How many time did you extract some fields of a variable to inspect them? Pattern matching let you to do it in an efficient way, without having to struggle with accessors.

I know it might seem a minor improvement. You can even think it’s not an improvement at all. As I claimed in my previous post, you don’t have to be convince that functional programming is better. But, for us, it’s full of those kind of minor change that simplify our work as developers, and I hope it helps you get into it.

Haskell bonus point

Haskell folks love pattern matching so much that they allow you to use it directly in the function definition. Like so:

greet :: Person -> String
greet (Person "Isaac" "McMillen" _) = "Welcome home, Isaac"
greet (Person f l age) | age < 18   = "Thou shall not pass"
                       | otherwise  = "Hello " ++ (fullname (Person f l age))

If you compare it to the first version, you can notice that the last case is more verbose. With this version, we had to rebuild a Person to obtain its fullname. How stupid is this?! Well Actually, the stupid one isn’t Haskell in this case, it’s me, since pattern matching can do better than the previous version:

greet :: Person -> String
greet (Person "Isaac" "McMillen" _)   = "Welcome home, Isaac"
greet p@(Person _ _ age) | age < 18   = "Thou shall not pass"
                         | otherwise  = "Hello " ++ (fullname p)
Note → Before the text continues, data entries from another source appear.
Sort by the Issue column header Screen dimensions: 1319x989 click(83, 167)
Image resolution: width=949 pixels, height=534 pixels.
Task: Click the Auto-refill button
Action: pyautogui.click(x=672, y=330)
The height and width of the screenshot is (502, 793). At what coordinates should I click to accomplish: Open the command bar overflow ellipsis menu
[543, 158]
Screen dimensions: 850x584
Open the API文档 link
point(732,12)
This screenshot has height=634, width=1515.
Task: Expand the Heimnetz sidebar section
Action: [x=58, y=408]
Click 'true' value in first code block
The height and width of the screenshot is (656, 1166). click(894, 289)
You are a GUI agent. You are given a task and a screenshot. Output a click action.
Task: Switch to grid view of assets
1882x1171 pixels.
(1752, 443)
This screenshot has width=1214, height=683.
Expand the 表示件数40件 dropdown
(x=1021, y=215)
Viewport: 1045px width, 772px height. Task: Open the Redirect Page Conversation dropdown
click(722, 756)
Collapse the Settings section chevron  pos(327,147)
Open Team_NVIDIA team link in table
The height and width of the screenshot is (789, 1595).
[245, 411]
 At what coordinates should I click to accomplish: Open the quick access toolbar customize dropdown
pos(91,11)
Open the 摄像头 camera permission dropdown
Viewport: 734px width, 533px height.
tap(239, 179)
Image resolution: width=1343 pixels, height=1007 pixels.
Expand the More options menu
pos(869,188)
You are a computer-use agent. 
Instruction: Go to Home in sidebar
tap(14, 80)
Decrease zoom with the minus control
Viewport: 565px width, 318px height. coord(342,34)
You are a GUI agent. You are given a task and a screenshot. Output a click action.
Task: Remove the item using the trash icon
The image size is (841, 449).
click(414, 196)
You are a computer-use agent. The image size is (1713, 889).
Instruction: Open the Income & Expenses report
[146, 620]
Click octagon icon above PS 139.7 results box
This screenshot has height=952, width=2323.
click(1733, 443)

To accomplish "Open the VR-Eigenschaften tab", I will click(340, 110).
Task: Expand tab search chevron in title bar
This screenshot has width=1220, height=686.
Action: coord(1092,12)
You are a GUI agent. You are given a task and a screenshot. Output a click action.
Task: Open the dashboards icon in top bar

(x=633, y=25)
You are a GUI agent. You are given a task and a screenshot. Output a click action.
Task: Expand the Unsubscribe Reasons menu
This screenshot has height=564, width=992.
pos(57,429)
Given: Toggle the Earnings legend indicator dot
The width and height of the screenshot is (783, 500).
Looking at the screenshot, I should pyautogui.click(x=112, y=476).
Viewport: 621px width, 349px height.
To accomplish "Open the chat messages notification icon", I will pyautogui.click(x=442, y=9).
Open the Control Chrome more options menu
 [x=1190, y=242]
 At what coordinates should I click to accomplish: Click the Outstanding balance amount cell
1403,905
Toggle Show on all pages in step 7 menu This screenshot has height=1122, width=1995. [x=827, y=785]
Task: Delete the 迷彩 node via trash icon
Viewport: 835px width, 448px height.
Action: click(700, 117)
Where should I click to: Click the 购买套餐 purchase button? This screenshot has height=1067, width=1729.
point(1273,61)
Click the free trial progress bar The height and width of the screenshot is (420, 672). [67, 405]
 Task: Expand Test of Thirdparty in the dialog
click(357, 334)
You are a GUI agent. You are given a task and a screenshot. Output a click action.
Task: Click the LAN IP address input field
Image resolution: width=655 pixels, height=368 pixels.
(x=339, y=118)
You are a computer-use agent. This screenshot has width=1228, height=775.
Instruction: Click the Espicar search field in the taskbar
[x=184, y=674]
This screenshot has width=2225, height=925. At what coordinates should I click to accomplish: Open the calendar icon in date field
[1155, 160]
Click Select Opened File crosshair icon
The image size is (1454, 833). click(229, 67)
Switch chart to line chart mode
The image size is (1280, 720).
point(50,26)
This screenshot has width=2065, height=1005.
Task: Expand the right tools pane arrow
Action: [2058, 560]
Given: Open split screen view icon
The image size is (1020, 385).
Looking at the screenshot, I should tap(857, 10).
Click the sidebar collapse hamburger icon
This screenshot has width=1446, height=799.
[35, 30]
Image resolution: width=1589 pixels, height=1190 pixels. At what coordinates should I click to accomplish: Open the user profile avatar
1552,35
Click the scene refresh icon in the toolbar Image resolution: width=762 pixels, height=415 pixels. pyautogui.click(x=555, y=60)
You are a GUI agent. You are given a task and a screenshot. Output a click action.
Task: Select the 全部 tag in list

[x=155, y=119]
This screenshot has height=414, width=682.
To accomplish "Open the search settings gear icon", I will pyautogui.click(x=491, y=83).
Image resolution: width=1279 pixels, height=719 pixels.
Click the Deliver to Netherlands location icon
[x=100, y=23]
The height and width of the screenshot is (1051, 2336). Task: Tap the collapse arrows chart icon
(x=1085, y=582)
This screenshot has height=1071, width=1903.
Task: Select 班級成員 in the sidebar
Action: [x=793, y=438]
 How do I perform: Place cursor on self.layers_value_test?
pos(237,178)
The part p@(Person _ _ age) means that we’re looking for a person, we assign this person to the p value and we assign the person age to the age value. Concise, efficient, functional.

Pattern matching is so useful in functional programming that we often don’t use accessors present in our datatype. A straightforward consequence is that we often omit the accessors wen we define types. For example, another possible definition of Person might be: data Person = Person String String Int. Short enough?